Closer proximity between opposing domains of vertebrate calmodulin following deletion of Met(145)-Lys(148).

Abstract

To investigate the structural linkage between the opposing globular domains in vertebrate calmodulin (CaM), we have constructed a CaM mutant (CaMX(145)) deficient in the last four amino acids between Met(145) and Lys(148) at the carboxyl terminal. Circular dichroism and fluorescence spectroscopic measurements were used to detect changes in the average secondary and tertiary structure of CaMX(145) in comparison to full-length CaM. Complementary measurements of the maximal calcium-binding stoichiometry and ability to activate the plasma membrane (PM) Ca-ATPase permit an assessment of the functional significance of observed structural changes.

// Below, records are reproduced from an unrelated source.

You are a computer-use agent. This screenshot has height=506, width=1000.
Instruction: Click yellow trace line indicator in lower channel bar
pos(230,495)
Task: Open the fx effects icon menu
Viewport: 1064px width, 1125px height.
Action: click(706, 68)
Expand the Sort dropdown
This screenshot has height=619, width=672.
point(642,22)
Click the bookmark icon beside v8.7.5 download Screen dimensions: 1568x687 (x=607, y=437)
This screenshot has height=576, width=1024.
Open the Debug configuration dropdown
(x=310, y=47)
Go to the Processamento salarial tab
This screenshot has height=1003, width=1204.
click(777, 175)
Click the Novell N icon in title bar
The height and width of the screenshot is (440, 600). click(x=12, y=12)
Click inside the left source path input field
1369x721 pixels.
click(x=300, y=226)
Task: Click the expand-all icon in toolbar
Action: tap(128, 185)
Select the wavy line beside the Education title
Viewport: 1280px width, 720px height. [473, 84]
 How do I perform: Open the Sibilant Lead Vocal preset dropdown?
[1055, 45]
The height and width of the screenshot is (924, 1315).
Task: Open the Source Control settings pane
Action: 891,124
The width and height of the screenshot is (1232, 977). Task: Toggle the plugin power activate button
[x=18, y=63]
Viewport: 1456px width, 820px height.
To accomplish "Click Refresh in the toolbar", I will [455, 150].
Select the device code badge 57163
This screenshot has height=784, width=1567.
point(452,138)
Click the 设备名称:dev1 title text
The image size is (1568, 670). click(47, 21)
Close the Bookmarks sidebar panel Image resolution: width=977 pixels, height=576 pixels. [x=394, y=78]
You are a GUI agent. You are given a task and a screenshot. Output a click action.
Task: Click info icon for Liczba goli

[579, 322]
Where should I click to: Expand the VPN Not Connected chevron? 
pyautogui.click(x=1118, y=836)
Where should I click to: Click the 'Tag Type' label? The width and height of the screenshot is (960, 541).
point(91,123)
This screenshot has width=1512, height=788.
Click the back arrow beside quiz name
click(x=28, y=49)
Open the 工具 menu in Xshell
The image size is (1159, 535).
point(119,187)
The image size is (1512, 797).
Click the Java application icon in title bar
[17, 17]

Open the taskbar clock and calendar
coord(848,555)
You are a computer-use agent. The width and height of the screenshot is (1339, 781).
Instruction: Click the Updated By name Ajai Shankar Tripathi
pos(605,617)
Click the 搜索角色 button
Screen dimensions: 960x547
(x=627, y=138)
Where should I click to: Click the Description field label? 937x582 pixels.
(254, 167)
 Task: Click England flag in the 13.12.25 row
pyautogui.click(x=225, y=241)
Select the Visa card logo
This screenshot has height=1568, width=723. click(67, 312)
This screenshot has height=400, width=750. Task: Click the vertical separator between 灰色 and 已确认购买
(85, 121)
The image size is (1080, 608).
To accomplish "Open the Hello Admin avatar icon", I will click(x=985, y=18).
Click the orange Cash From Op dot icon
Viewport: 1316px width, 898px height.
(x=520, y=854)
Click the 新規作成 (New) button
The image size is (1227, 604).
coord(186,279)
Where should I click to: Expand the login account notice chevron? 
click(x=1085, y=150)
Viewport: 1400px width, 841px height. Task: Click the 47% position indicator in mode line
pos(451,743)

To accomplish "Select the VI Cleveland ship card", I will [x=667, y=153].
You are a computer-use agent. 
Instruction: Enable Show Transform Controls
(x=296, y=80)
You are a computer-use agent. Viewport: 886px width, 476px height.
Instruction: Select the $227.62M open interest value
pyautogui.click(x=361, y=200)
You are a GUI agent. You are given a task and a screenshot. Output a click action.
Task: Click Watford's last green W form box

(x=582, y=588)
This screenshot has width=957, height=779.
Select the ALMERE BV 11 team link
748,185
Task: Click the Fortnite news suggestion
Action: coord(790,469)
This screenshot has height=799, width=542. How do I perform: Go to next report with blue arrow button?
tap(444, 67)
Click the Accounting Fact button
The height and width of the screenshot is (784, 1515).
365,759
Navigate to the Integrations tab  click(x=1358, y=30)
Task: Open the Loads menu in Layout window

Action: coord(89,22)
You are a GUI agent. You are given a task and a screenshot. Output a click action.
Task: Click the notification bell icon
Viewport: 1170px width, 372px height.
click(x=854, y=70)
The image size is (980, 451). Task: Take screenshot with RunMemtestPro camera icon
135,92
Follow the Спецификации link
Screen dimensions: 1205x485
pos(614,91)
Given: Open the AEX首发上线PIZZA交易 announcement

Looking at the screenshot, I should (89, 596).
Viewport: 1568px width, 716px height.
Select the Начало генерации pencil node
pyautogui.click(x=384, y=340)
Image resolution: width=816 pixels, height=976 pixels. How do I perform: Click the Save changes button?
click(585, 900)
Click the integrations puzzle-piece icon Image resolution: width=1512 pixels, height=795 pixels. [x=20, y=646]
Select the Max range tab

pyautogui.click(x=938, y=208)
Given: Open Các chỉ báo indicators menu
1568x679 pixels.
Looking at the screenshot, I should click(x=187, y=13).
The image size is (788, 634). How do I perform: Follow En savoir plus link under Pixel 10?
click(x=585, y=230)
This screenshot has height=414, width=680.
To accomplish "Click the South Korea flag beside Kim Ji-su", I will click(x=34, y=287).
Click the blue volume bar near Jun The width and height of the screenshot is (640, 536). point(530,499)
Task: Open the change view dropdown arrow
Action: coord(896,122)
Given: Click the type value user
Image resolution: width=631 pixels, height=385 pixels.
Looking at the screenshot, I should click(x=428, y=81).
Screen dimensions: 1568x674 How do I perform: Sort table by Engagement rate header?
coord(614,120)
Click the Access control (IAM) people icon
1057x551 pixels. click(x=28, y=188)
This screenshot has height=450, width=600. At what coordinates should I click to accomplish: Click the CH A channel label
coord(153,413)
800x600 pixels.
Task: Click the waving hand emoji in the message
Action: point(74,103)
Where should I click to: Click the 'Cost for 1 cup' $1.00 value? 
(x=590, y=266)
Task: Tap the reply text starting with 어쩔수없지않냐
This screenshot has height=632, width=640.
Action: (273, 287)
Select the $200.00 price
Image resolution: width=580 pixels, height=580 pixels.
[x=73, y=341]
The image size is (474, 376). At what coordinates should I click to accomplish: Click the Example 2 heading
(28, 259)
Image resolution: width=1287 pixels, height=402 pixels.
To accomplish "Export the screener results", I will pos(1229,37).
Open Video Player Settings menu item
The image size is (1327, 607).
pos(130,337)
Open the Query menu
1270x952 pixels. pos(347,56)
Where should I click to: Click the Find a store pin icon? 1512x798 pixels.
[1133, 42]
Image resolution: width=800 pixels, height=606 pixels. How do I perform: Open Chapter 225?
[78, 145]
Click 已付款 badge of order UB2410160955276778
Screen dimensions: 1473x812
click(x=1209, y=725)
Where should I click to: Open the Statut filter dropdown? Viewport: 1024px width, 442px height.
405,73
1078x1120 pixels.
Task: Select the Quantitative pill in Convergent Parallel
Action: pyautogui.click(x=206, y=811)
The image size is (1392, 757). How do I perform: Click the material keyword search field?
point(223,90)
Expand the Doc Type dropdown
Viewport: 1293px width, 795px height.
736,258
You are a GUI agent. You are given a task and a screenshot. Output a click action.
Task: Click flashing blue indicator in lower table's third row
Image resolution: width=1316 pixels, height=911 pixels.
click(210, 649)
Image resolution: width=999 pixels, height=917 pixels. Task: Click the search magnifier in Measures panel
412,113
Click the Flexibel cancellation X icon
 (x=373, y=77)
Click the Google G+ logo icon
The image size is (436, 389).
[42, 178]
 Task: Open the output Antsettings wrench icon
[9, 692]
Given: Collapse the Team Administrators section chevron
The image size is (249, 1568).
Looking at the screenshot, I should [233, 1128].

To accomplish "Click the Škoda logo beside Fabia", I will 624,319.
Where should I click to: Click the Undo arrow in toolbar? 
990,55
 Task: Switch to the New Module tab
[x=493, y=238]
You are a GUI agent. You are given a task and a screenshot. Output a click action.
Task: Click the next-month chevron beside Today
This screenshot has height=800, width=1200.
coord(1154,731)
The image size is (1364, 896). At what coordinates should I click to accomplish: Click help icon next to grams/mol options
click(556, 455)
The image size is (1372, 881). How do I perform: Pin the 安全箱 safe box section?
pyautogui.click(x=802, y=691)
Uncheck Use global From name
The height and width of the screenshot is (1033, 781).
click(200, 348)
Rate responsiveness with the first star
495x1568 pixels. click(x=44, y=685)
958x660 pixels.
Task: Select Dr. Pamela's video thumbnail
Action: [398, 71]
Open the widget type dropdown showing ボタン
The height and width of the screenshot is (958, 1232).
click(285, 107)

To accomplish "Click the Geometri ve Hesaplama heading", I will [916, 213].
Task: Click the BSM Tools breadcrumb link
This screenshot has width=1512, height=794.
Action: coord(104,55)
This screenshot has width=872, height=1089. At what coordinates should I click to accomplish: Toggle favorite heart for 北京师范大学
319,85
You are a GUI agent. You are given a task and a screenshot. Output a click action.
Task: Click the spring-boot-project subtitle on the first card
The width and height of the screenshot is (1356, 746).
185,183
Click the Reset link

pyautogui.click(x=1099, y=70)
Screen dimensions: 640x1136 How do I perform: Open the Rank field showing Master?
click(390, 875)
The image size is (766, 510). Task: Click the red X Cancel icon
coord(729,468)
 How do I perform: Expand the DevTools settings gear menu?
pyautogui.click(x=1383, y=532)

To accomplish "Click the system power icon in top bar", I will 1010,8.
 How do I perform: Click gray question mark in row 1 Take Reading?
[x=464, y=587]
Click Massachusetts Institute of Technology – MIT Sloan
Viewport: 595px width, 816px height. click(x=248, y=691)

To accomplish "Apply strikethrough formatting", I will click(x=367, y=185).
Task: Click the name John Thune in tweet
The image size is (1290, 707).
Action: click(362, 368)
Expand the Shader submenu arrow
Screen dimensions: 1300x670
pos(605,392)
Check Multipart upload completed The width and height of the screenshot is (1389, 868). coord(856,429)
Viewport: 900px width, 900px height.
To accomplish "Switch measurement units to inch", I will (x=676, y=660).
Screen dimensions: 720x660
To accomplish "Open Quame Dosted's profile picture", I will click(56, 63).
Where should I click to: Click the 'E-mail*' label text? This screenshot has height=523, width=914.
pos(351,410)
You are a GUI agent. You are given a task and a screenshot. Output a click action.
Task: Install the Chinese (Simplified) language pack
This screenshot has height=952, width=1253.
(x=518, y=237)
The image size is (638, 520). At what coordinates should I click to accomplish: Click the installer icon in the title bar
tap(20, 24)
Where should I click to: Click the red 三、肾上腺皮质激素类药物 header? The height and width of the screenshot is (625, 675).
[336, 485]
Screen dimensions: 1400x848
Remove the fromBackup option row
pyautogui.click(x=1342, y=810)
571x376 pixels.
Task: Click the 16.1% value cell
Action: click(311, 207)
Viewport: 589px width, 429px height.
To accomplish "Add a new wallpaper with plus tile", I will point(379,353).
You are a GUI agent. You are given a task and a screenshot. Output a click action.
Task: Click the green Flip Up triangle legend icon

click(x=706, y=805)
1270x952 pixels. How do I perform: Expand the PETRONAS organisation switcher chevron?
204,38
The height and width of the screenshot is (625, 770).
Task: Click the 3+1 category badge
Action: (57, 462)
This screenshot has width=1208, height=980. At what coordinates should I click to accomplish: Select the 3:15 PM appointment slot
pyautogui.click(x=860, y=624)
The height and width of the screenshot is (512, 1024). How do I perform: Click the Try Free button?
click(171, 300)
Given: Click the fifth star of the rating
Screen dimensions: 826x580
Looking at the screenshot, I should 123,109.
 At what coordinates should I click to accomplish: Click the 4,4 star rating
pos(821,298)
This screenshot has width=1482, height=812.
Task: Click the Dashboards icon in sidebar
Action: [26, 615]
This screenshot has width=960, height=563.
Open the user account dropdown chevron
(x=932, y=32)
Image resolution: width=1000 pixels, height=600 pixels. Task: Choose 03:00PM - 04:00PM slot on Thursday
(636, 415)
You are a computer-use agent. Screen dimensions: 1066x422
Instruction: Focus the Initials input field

In comparison with native CaM, we find that CaMX(145) exhibits (i) a large reduction in alpha-helical content, (ii) a dramatic decrease in the average spatial separation between the opposing globular domains, (iii) the loss of one high-affinity calcium-binding site, and (iv) a diminished binding affinity for the PM-Ca-ATPase. Thus, the sequence near the carboxyl terminus functions to stabilize high-affinity calcium binding at one site and facilitates important intramolecular interactions that maintain CaM in an extended conformation. However, despite the large conformational changes resulting from deletion of the last four amino acids at the carboxyl terminal, CaMX(145) can fully activate the PM-Ca-ATPase. These results indicate that target protein binding can restore the nativelike structure critical to function, emphasizing that the structure of the central helix is not critical to CaM function under equilibrium conditions. Rather, the central helix functions to maintain the spatial separation between the opposing domains in CaM that may be critical to high-affinity binding and the rapid activation of the PM-Ca-ATPase, which are necessary for optimal calcium signaling. Thus, following initial association between CaM and target proteins, structural changes involving the carboxyl-terminal sequence have the potential to play an important role in triggering the structural collapse of CaM that facilitates the rapid and cooperative binding of the opposing globular domains with target proteins, which is important to high-affinity binding and rapid enzyme activation.